Karan Adani, chief executive of Adani Ports and Special Economic Zones, said the company was “privileged to welcome to Dhamra Port its first cargo of LNG aboard the Milaha Ras Laffan”.

“This is a huge leap forward not only in access to clean and affordable energy but also in decarbonising India’s energy sector,” Adani wrote.

Dhamra will be the second operational LNG terminal near India’s eastern coast following the commissioning process, while five additional import facilities are located near the nation’s western coast.

It is expected to be the main supply point on the recently completed Urja Ganga pipeline developed by India’s Gail, providing gas access to over 35% of India’s population, covering about 20% of the country’s land mass, local media reports claimed.

Fivefold rise

India’s gas consumption is expected to jump by up to 500% in the coming years, along with a sizeable increase in gas infrastructure and LNG import capacity, according to Prime Minister Narendra Modi.

Modi recently said the country is working on a “mission mode” to scale up consumption of natural gas, increasing its share of the country’s energy mix to up to 15% by 2030, up from the existing 6%.

Modi said that India’s regasification capacity, which stood at 21 million tonnes per annum in 2014, has doubled by 2022 and is now expected to significantly go up in the coming years.

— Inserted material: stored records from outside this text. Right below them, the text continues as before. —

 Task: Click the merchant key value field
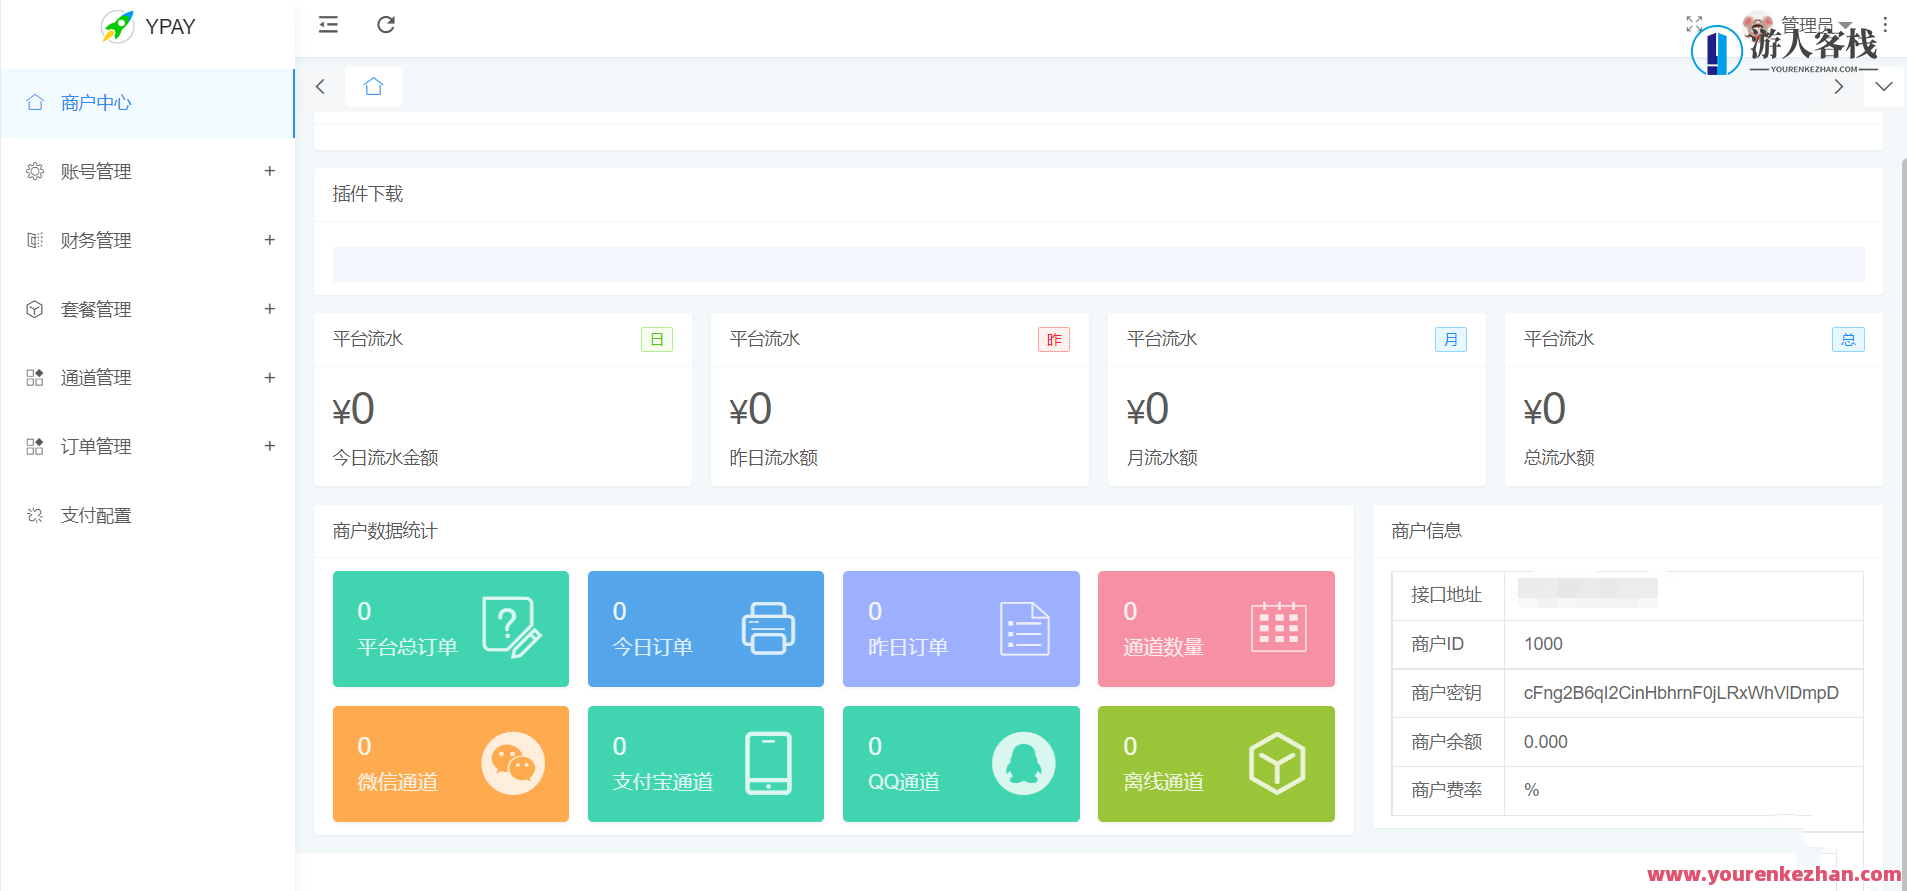tap(1680, 693)
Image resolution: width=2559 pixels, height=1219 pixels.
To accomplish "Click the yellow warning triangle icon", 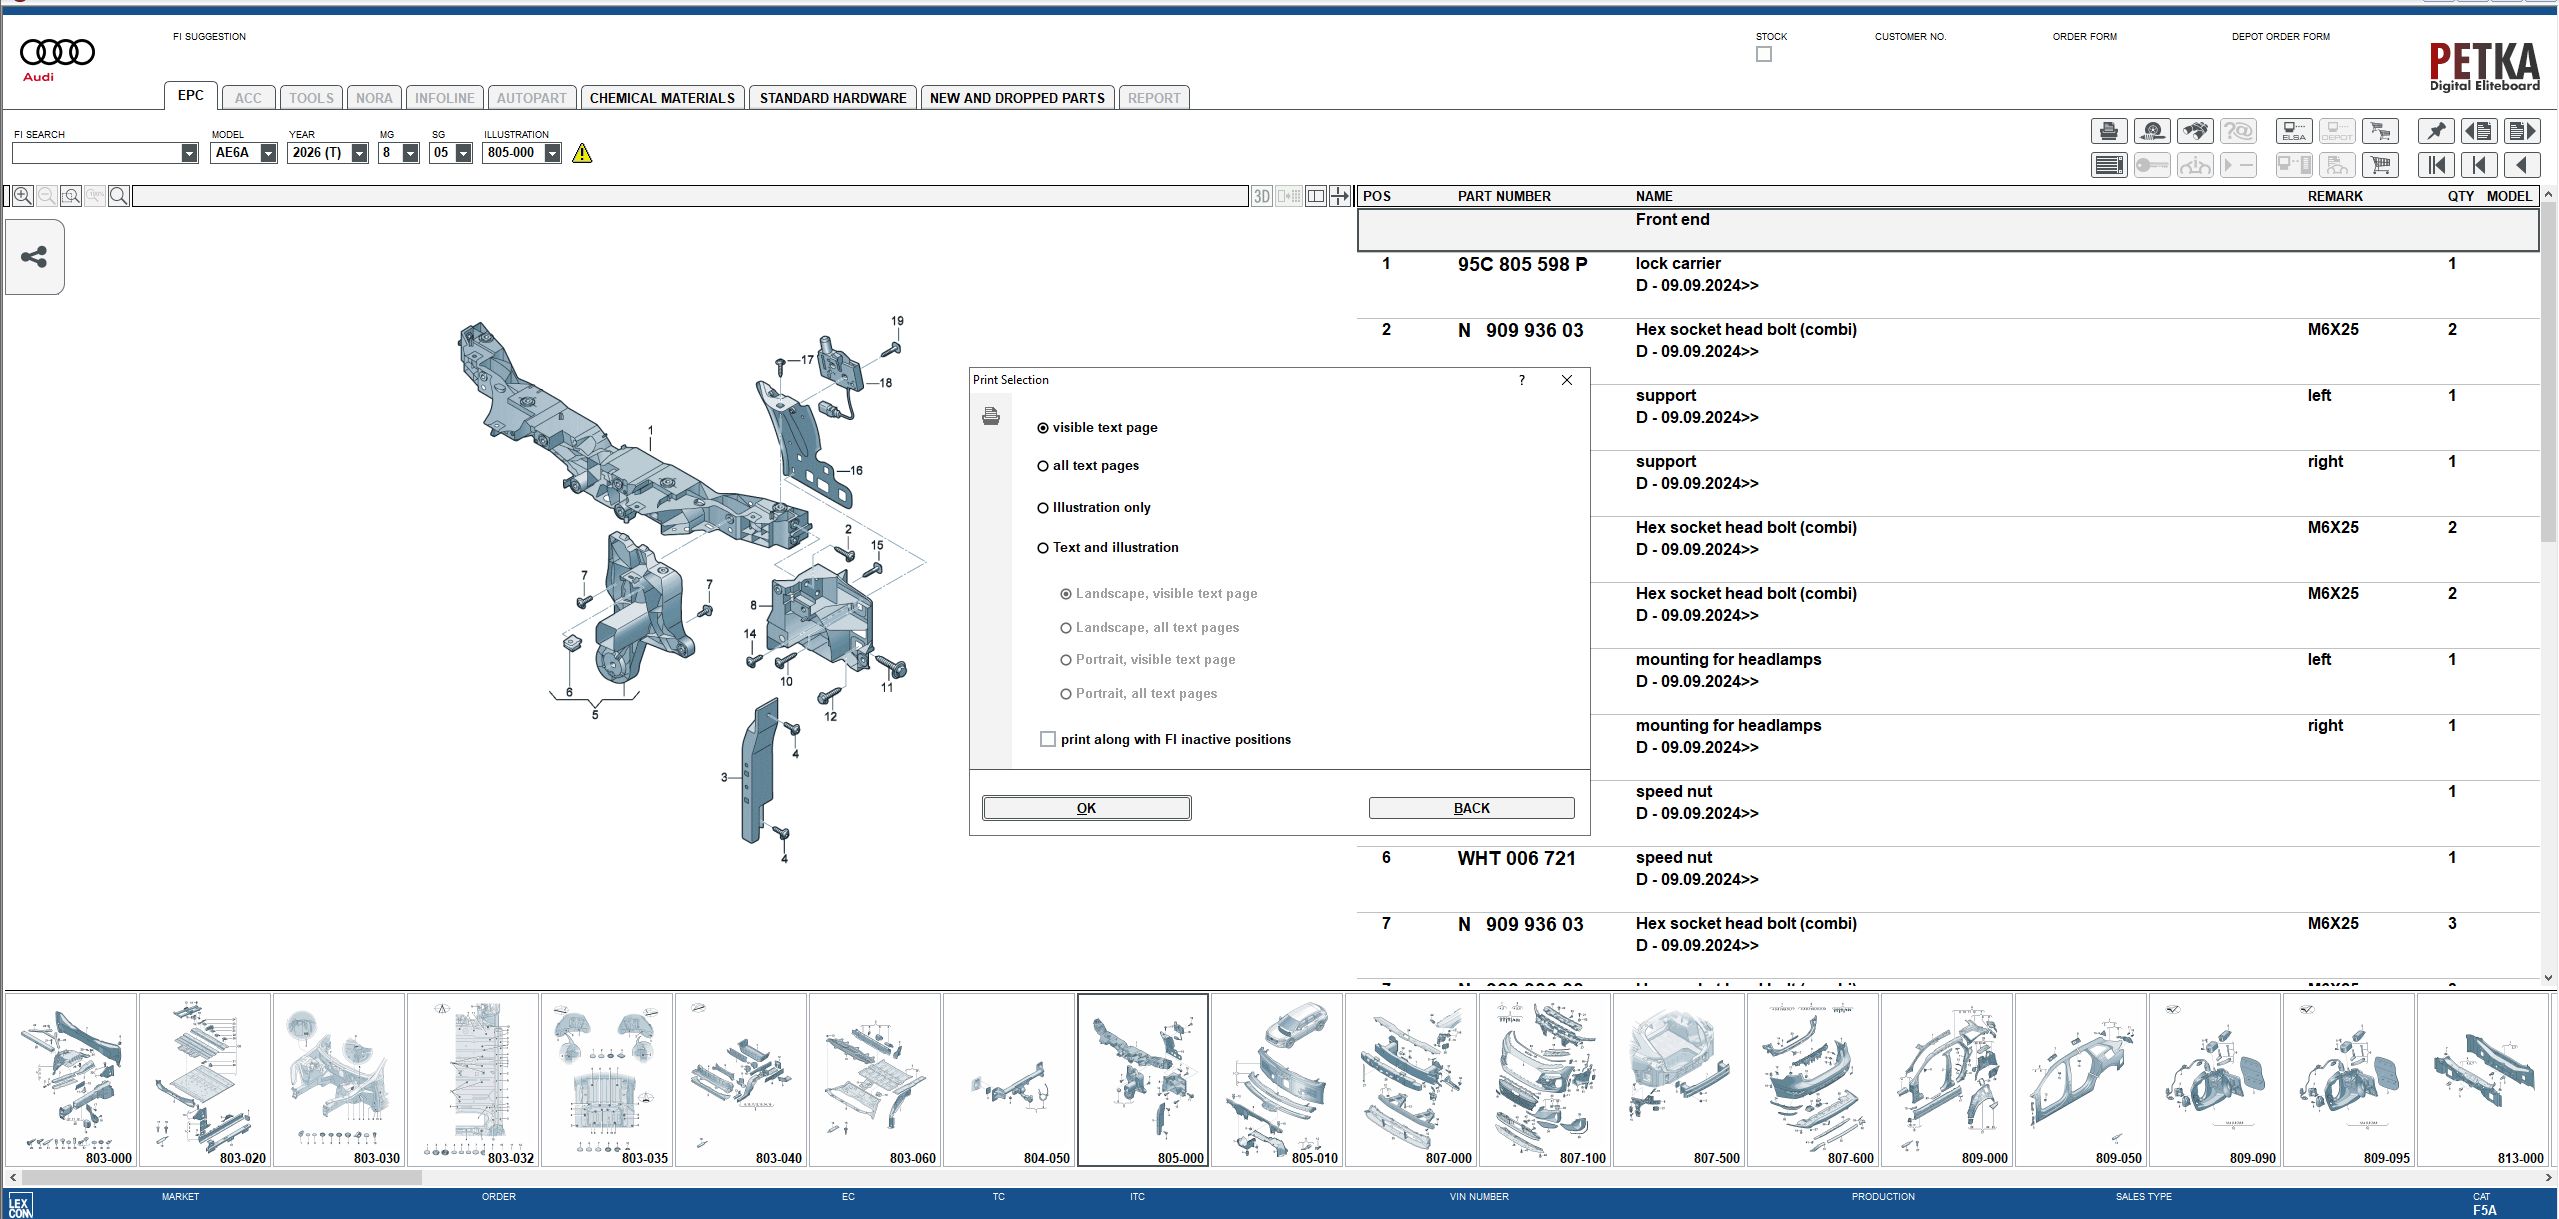I will 582,153.
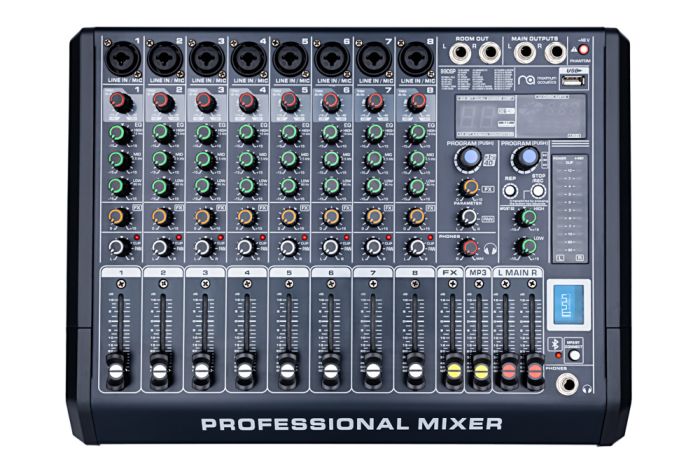Click channel 4 XLR LINE IN/MIC jack

245,58
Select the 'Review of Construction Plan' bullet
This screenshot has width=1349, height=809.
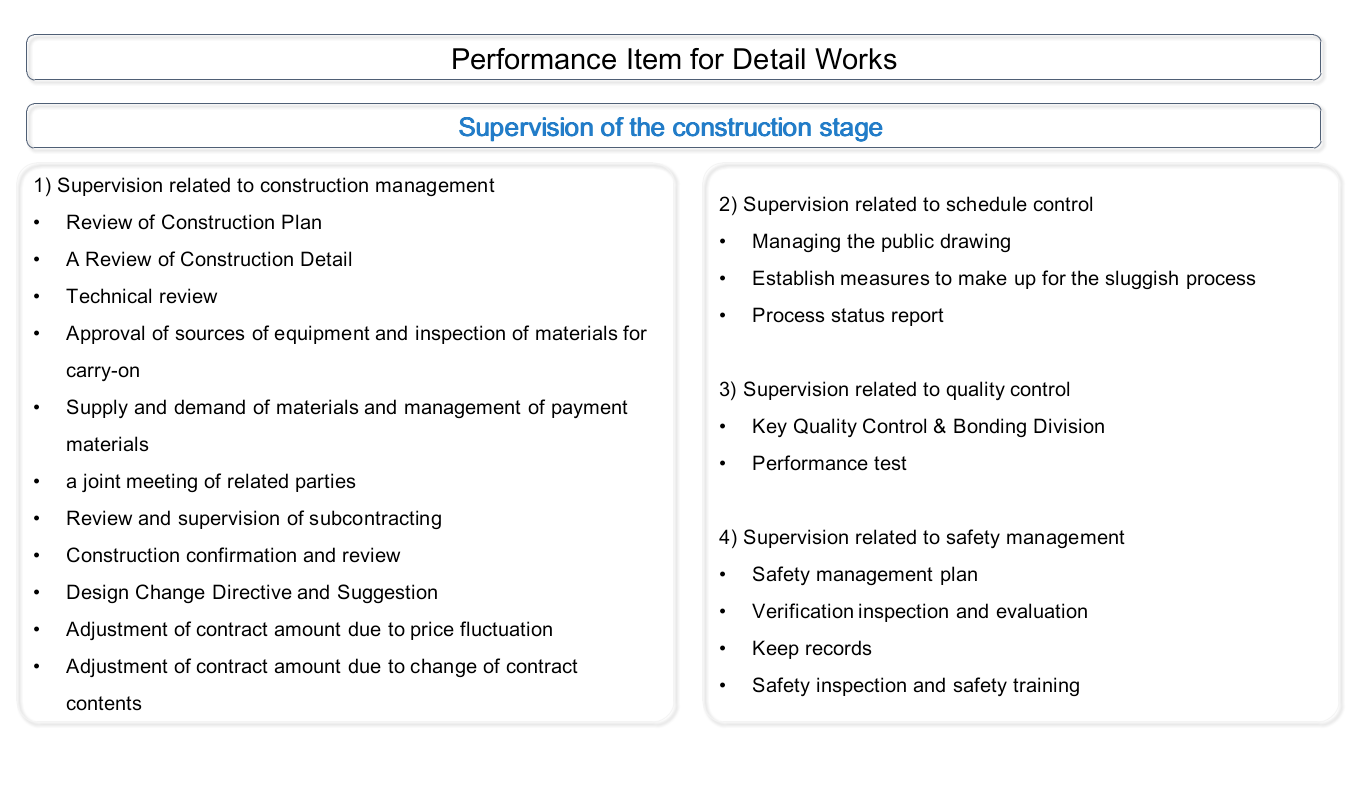(194, 222)
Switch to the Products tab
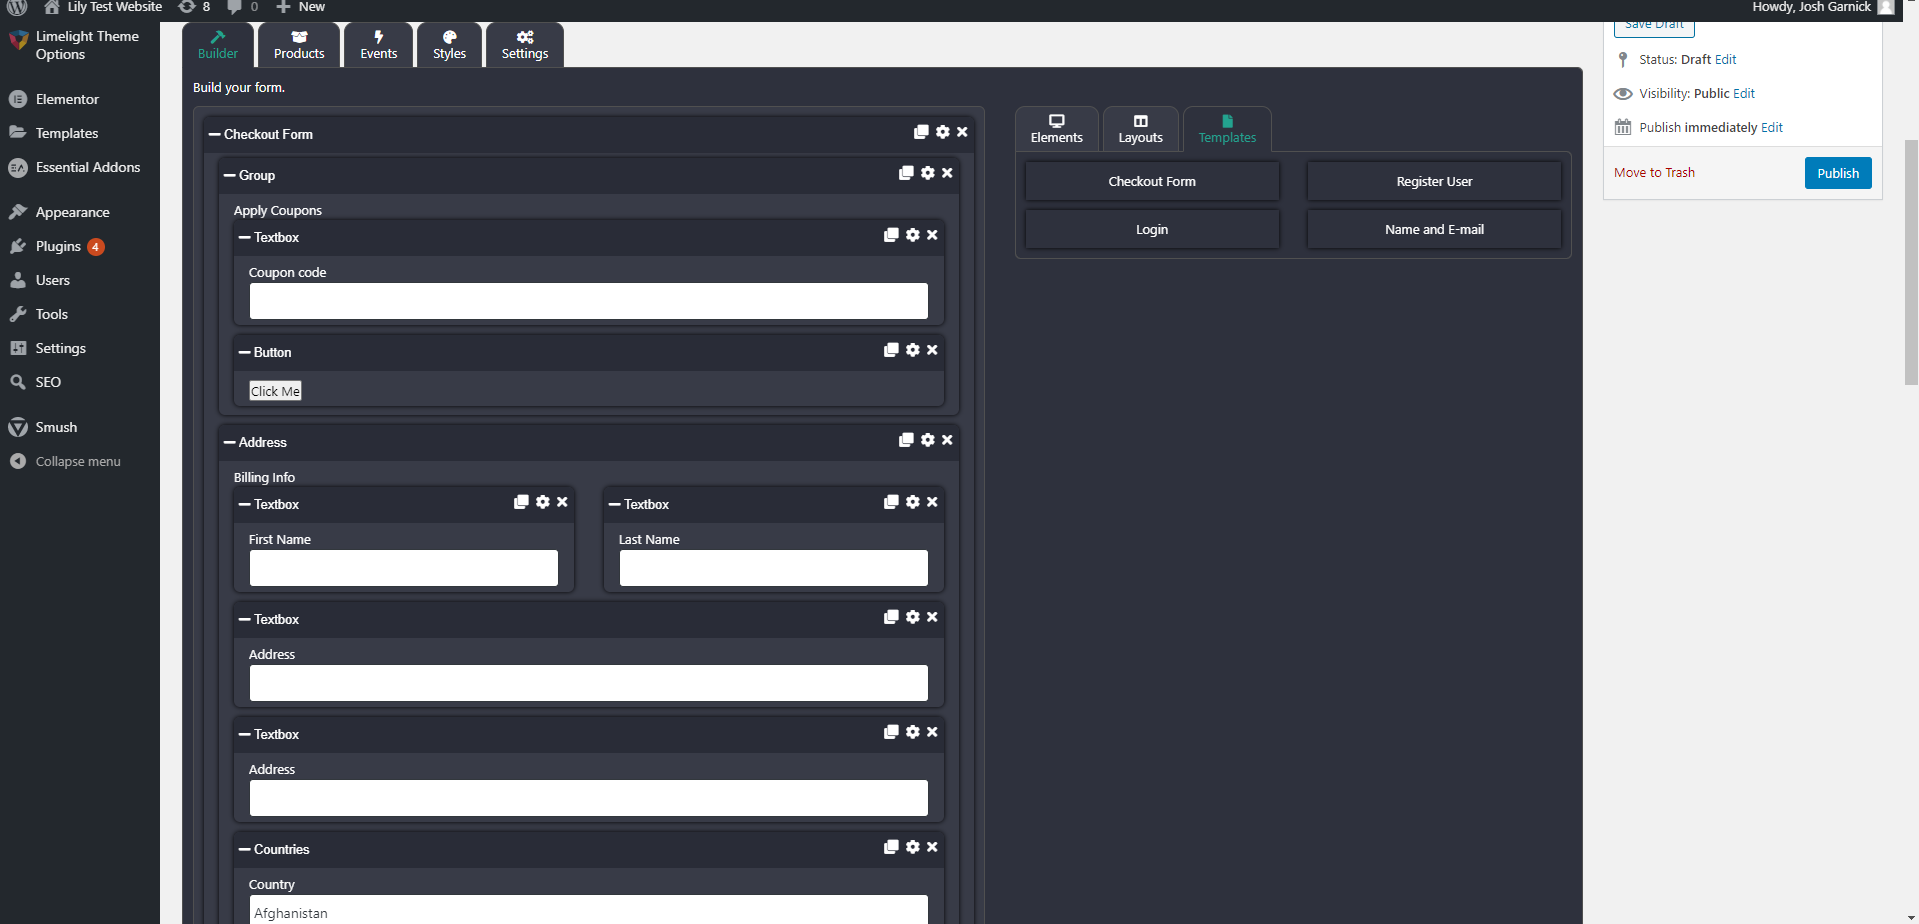 click(x=299, y=45)
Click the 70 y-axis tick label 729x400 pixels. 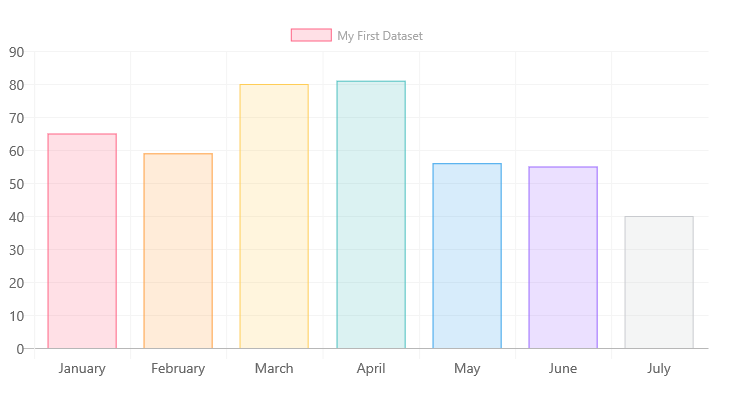pyautogui.click(x=16, y=118)
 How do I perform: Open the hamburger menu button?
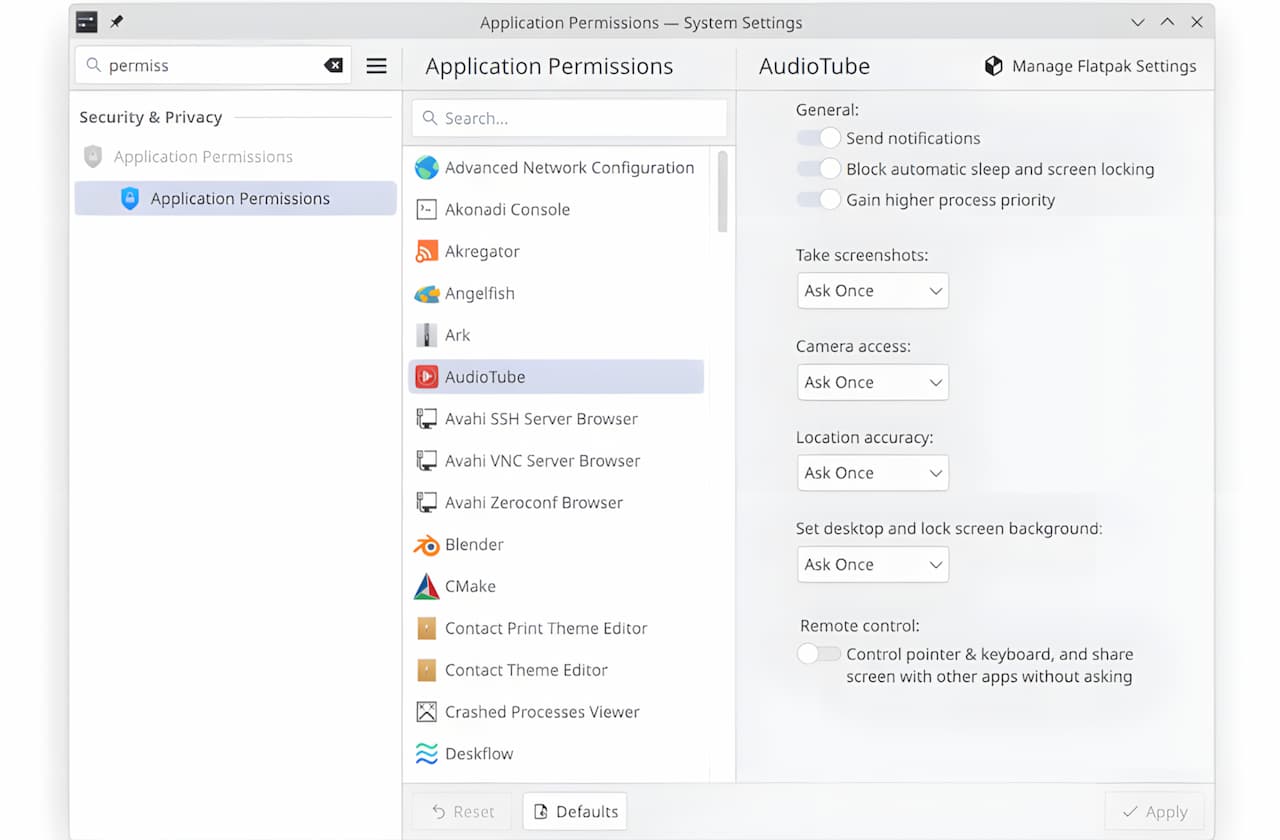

India is already the world’s fourth-largest importer of LNG and has six regasification terminals and a combined nameplate capacity of up to 42.5 million tpa. This is expected to increase up to 70 million tpa by 2030.

The share of LNG in India’s gas consumption is also expected to rise to 70% from the current 50% over a 10-year period, government sources have told Upstream.

Indian portfolio

The Adani Group, owned by billionaire Gautam Adani, is in the middle of a financial storm with billions of dollars wiped off its market capitalisation this year, following corporate fraud allegations by US-based Hindenburg Research.

TotalEnergies recently noted that its investments in Adani Group companies “were undertaken in full compliance” with applicable Indian laws and with the company’s own internal governance processes.

TotalEnergies’ valuation of its stakes in Indian conglomerate Adani Group companies has recovered to $5.1 billion, led by the recent revival in the latter’s stock prices on Indian bourses.

The French energy giant earlier said that its exposure in Adani group entities had dipped to $3.1 billion, at 31 December 2022.